[Word and element pointing entries]
##############################

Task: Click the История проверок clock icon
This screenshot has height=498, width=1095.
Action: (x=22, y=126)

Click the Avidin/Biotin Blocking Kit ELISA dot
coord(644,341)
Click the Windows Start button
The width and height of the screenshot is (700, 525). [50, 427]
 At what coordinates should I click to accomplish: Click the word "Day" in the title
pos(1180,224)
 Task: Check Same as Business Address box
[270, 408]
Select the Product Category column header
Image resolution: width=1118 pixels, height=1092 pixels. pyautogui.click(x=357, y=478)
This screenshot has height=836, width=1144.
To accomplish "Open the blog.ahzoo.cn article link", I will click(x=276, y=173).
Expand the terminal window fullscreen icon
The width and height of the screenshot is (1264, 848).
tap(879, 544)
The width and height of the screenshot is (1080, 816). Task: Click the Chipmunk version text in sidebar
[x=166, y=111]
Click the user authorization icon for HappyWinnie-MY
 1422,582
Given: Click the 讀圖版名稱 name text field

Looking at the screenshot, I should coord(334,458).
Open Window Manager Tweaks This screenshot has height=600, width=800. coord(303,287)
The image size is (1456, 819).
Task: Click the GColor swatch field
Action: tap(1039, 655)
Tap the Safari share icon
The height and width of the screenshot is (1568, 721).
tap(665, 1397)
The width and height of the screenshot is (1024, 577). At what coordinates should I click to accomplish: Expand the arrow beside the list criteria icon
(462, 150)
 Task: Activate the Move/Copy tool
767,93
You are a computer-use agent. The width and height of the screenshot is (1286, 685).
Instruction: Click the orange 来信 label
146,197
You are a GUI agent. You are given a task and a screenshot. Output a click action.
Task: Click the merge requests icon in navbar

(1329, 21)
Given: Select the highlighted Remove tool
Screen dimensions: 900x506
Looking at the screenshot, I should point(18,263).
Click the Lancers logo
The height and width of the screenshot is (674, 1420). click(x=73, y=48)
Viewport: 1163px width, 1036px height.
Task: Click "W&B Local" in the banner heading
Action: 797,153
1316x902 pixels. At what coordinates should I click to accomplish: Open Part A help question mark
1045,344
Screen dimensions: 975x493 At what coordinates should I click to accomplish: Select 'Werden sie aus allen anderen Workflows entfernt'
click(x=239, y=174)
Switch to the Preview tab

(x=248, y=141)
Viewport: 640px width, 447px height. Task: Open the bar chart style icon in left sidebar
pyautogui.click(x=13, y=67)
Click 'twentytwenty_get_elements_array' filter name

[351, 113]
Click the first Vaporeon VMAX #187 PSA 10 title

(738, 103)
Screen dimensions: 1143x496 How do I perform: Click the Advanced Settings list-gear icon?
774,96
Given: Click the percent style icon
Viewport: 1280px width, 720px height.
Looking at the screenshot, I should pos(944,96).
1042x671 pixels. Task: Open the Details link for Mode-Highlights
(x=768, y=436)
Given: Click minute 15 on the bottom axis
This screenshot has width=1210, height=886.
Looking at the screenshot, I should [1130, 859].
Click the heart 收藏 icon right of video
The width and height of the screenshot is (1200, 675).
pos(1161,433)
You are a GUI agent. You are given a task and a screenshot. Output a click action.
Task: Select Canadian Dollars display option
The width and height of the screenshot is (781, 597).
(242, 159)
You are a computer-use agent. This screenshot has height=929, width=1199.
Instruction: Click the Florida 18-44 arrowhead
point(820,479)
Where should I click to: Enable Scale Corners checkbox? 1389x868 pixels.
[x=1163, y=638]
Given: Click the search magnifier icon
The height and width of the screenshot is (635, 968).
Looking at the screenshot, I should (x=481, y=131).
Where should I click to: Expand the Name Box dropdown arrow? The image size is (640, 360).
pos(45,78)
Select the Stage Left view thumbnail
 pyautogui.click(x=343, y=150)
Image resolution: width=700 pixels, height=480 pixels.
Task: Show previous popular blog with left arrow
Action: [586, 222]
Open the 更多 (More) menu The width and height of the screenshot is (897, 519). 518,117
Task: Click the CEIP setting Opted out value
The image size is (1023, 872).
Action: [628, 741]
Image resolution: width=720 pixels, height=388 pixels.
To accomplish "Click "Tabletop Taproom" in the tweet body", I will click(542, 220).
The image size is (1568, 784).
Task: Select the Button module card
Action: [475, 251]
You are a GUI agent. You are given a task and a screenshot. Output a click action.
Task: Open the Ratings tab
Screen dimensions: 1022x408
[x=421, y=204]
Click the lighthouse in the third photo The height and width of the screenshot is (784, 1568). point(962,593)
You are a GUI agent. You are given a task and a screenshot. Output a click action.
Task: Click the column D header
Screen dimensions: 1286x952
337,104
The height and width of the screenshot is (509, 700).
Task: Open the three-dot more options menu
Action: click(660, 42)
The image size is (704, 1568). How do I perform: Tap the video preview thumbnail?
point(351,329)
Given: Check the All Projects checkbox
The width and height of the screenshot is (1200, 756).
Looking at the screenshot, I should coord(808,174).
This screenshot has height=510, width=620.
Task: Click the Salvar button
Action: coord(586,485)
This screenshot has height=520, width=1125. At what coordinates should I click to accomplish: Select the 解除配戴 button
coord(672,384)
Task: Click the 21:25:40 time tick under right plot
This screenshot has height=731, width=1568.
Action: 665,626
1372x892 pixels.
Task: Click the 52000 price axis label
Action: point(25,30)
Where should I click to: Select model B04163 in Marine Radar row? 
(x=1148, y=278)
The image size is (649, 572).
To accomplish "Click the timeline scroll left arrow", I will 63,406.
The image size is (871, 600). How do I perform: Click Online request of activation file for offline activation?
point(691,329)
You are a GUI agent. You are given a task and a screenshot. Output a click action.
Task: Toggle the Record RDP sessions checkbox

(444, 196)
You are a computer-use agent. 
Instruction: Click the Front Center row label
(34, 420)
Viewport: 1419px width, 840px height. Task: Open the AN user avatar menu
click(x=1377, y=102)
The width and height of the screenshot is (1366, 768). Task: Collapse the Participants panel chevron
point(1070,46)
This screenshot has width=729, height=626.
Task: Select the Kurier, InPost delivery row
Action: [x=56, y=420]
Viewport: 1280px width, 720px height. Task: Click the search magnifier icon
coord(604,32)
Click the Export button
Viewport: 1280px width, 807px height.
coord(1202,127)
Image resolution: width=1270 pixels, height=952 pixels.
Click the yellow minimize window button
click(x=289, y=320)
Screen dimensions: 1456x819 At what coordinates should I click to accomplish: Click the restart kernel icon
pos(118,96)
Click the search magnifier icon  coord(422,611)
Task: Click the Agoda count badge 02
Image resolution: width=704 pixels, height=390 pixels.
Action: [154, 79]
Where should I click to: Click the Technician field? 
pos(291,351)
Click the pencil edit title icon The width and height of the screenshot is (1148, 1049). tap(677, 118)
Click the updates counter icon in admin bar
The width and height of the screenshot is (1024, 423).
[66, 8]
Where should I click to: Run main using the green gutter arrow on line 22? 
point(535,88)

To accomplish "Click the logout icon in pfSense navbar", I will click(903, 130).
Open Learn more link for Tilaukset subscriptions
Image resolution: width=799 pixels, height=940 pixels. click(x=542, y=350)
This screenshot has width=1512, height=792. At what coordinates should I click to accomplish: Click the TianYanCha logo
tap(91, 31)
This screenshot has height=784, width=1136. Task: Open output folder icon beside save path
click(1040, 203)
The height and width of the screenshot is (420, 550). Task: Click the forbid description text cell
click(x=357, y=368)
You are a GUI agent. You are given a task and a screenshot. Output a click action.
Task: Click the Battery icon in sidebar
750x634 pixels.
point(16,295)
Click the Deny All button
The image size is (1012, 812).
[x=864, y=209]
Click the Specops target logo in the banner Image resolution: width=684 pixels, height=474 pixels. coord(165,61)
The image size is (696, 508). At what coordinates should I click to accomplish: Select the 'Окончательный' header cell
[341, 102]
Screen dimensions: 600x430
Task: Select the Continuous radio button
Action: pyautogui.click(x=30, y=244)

##############################

List every line from the items above that contains the string "column", copying each line in full.

Result for this task —
Select the Product Category column header
Task: Click the column D header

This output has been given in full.